+++ Text provided

How easily? Well, to reproduce that 20MHz comb spectra requires a device with a slew rate of 1000V/uSec. The 5532/5534 has a slew rate of 13V/uSec, the 797 a slew rate of 20V/uSec, and many other audiophile favorites are no higher than 50V/uSec. If the designer chooses to use active current-to-voltage conversion with an opamp (a transimpedance amplifier), the opamp will be exposed to transitions that are 1000V/uSec or faster. If the designer chooses to use an active lowpass filter, such as the popular Sallen & Key circuit, the active filter has increased distortion at the corner frequency, thanks to positive feedback. In other words, the filter gets in trouble at the same frequencies it is meant to remove!
Unfortunately, the most popular analog architecture in high-end DACs is just what I've described; active current-to-voltage converters using low-speed opamps (selected for ultra-low noise and very low THD at audio frequencies), followed by the active filtering using a similar type of opamp. The MHz frequencies that are causing all of the trouble don't disappear until the output of the active lowpass filter.

++++++

▶ _Problem statement_
List every distinct slew rate figure given in the passage on DAC analog stages. The entries are not needed for the work on this passage.

+++ Data section

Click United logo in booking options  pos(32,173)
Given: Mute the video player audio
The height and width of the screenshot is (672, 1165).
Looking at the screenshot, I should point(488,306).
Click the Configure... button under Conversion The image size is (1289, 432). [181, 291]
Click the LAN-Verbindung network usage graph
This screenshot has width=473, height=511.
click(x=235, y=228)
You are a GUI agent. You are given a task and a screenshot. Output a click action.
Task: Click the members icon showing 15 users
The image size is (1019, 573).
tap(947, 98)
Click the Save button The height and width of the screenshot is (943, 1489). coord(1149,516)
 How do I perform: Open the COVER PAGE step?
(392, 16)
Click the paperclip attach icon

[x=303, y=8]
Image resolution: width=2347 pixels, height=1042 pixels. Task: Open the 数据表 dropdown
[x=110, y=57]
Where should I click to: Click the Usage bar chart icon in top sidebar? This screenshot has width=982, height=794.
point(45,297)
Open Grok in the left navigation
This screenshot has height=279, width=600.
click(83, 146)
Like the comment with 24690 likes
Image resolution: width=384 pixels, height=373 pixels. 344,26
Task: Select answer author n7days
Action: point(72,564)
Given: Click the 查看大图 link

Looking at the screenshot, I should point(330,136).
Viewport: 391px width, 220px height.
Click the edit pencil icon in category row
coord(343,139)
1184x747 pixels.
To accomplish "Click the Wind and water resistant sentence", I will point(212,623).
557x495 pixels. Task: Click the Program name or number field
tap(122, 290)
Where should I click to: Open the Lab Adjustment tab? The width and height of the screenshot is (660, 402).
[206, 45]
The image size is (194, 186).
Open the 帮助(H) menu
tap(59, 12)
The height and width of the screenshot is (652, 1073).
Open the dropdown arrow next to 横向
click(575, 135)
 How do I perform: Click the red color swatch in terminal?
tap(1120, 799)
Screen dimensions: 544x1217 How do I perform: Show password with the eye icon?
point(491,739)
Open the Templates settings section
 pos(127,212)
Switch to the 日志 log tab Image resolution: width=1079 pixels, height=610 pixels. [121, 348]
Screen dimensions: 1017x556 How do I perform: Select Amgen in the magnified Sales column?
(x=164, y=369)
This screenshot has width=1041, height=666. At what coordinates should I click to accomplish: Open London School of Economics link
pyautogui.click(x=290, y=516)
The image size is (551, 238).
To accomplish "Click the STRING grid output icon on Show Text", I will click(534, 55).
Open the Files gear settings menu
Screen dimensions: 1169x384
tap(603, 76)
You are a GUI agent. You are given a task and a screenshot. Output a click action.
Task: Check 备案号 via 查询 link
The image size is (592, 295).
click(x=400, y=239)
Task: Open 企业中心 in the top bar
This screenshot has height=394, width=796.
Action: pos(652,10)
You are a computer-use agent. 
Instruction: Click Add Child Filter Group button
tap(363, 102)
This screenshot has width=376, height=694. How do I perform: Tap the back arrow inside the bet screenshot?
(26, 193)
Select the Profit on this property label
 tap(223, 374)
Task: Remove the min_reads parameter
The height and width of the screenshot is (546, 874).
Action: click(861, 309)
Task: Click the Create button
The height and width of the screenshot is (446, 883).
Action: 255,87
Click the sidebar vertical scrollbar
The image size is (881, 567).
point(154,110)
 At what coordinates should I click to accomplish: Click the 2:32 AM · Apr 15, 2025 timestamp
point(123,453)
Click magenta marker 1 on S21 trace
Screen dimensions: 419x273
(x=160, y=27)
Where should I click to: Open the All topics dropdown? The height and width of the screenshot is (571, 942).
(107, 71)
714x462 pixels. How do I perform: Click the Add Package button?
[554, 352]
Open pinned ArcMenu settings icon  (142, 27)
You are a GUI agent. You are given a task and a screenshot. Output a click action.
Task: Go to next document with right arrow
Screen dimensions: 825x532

++++++

▶ _Full solution_
1000V/uSec, 13V/uSec, 20V/uSec, 50V/uSec